"Emergência" equilibra-se entre o humor e o drama para tocar nas profundas feridas das relações raciais.
Comédias universitárias temos aos montes na história do cinema. Boa parte delas se despreocupa com mensagens e se atém especialmente à diversão despretenciosa. K. D. Dávila se utiliza dessa ambiência e com um estilo satírico promove uma reflexão profunda sobre as relações raciais no filme da crítica de hoje.
Emergência (Emergency) é uma comédia dramática repleta de momentos de tensão. O filme foi lançado inicialmente como curta-metragem, ainda em 2018, quando recebeu no Festival de Cinema de Sundance, o Prêmio Waldo Salt de Roteiro. Com o texto adaptado por sua criadora K. D. Dávila ao formato de longa-metragem e com a direção de Carey Williams, o filme distribuído pela Amazon Studios chegou ao Prime Video em 27 de maio de 2022 e já coleciona 92% de aprovação na média dos críticos no site agregador Rotten Tomatoes.

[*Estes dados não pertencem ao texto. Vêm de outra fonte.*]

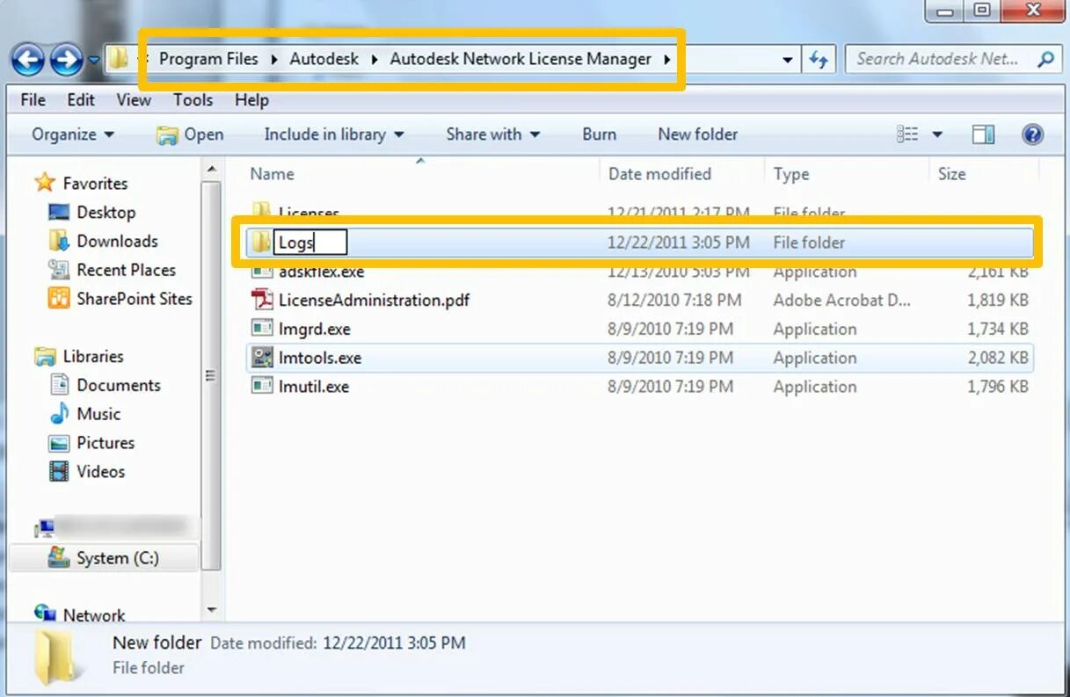The image size is (1070, 697).
Task: Open the View menu
Action: [x=133, y=100]
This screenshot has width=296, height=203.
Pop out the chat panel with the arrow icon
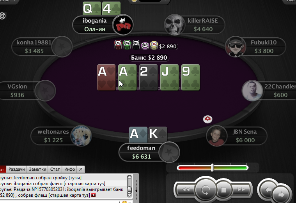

Na trama, acompanhamos dois amigos e estudantes universitários Sean (RJ Cyler) e Kunle (Donald Elise Watkins). Apesar de diferentes quanto ao temperamento, os amigos pretendem se tornar os primeiros homens negros a completarem o Tour lendário, que consiste basicamente em visitar um total de sete festas de fraternidades diferentes em uma mesma noite. O que tinha tudo pra ser um dia inesquecível, não sai conforme o esperado, já que quando os dois passam na casa que eles dividem com o amigo Carlos (Sebastian Chacon), um estudante de origem latina, eles se deparam com o corpo inconsciente de Emma (Maddie Nichols), uma jovem branca menor de idade, em sua sala de estar.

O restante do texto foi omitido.